## DIRECTIONS FOR THIS TASK
Copy task, pictures excluded: set down exactly the lines from the one containing "Task: Click the xe watermark logo in chart" to the end of the data below.

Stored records

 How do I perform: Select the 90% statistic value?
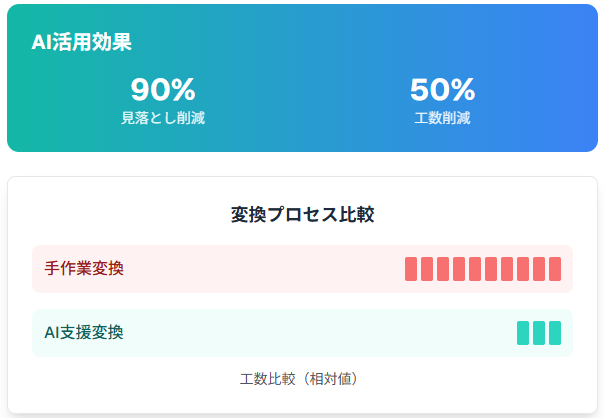pyautogui.click(x=163, y=90)

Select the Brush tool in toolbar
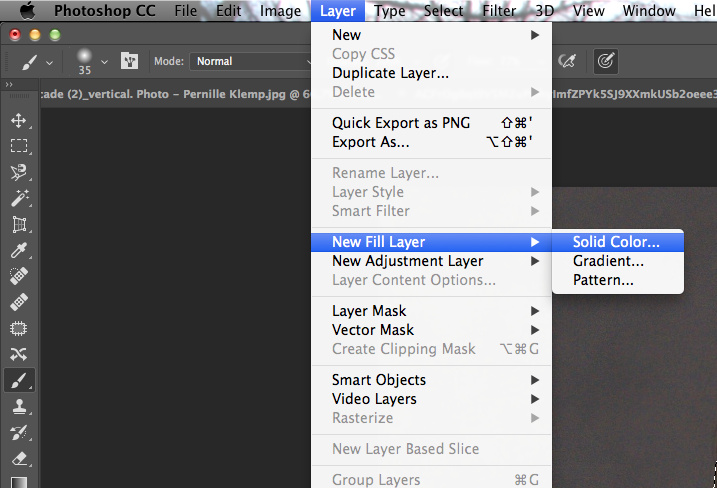(18, 381)
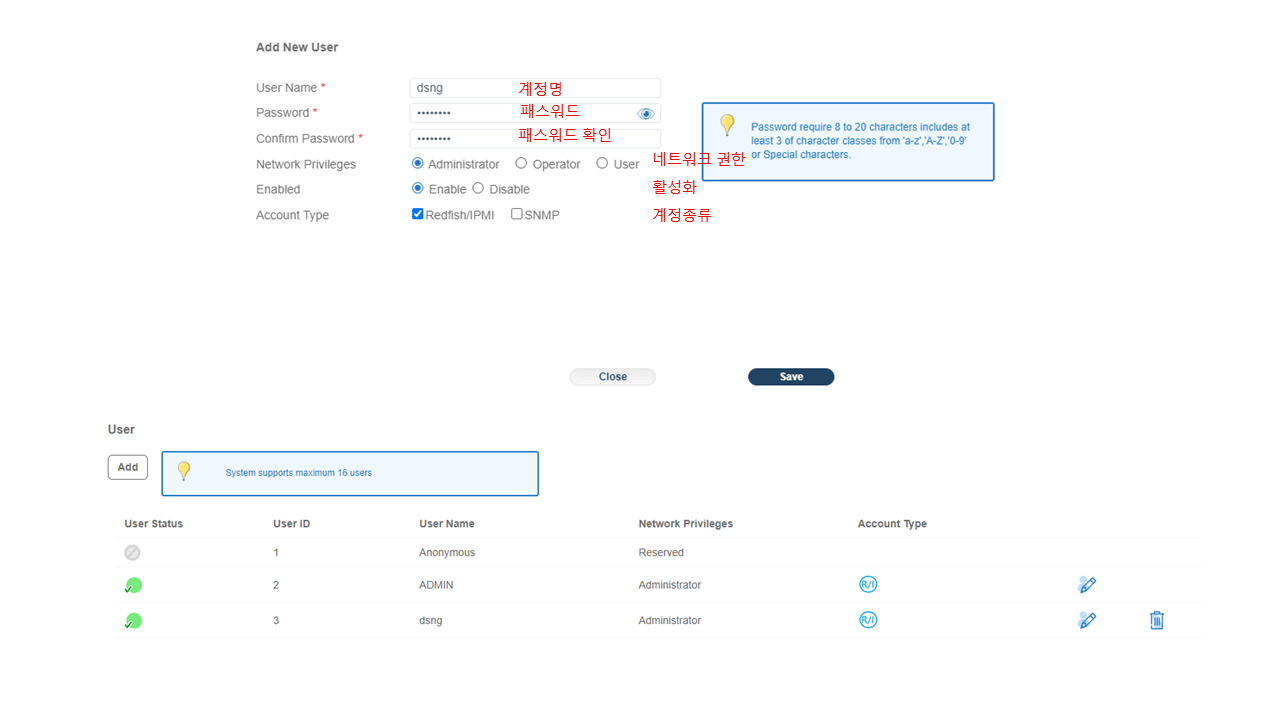Viewport: 1280px width, 720px height.
Task: Select Operator network privilege
Action: coord(521,163)
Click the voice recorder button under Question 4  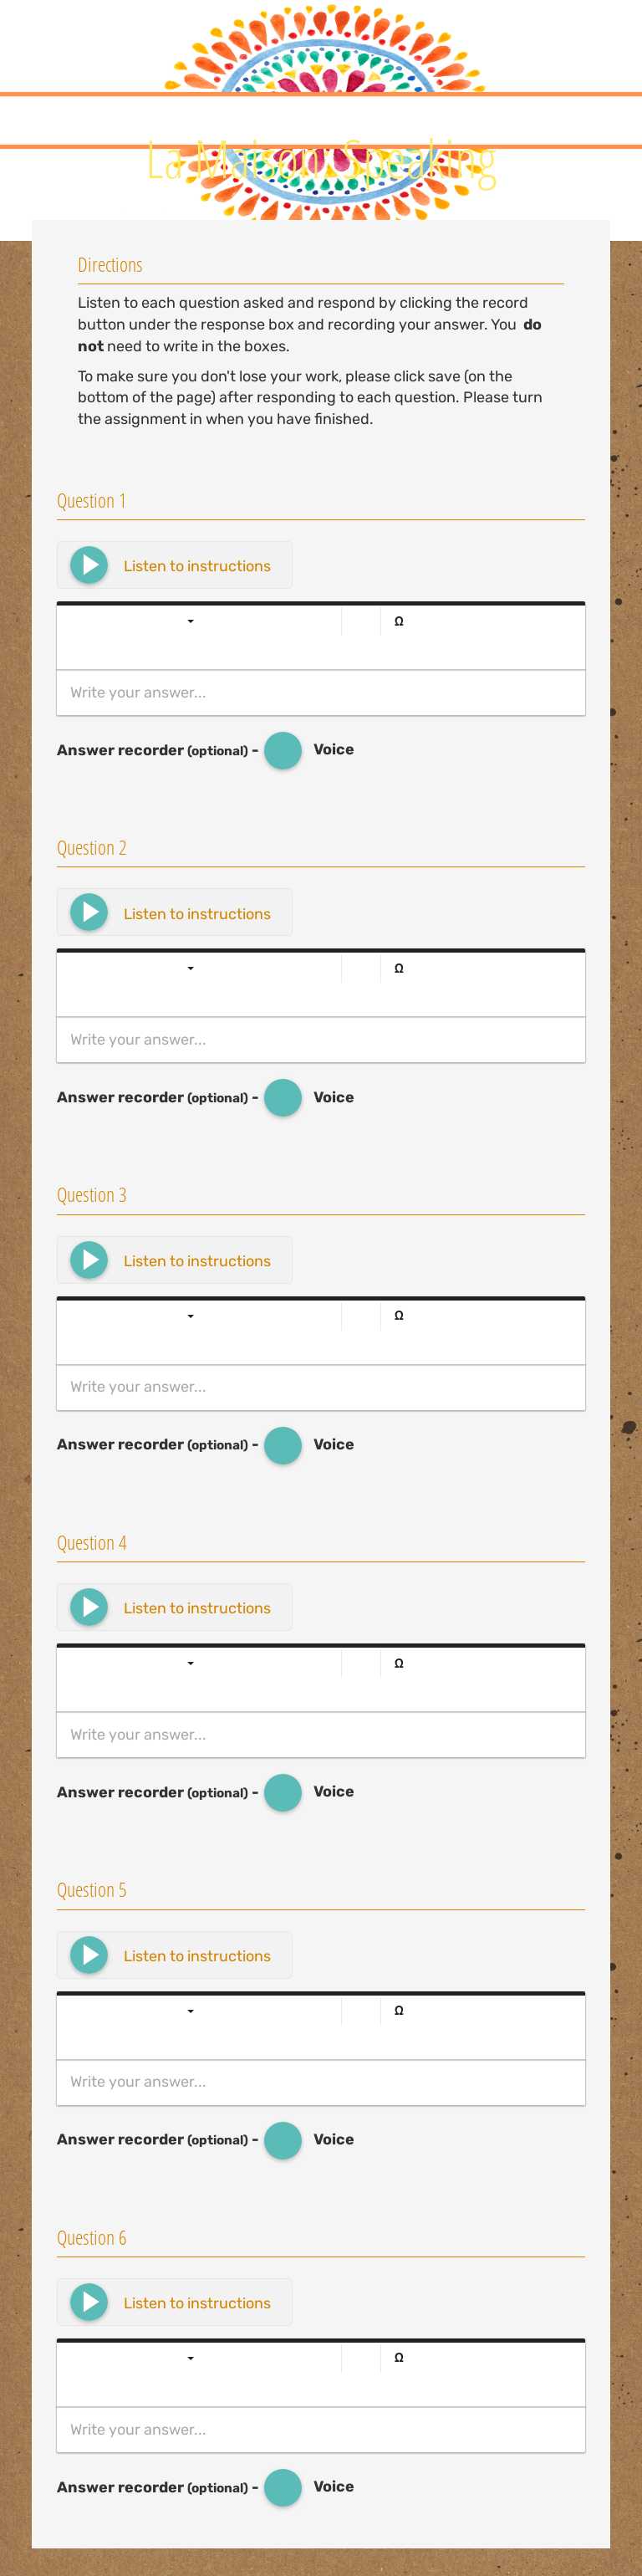pyautogui.click(x=283, y=1792)
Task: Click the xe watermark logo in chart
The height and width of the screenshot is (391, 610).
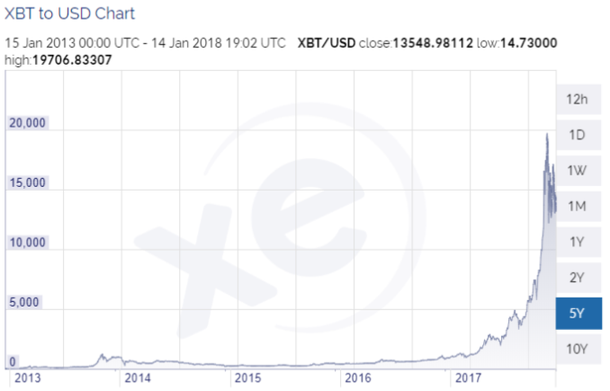Action: click(280, 220)
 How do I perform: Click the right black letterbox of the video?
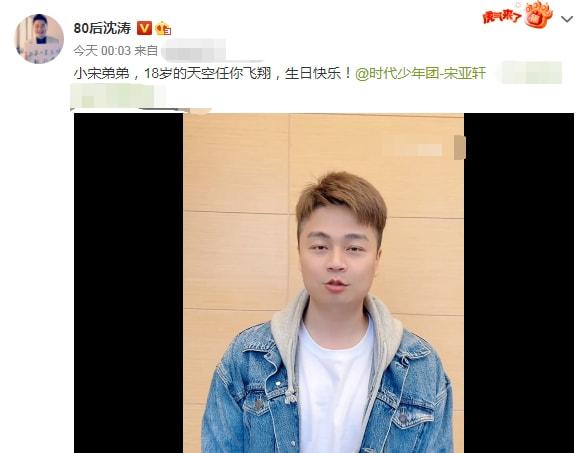[x=519, y=283]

## WORKED SOLUTION
Task: Click the xe watermark logo in chart
The height and width of the screenshot is (391, 610).
Action: click(280, 220)
 How do I perform: Click the right black letterbox of the video?
[x=519, y=283]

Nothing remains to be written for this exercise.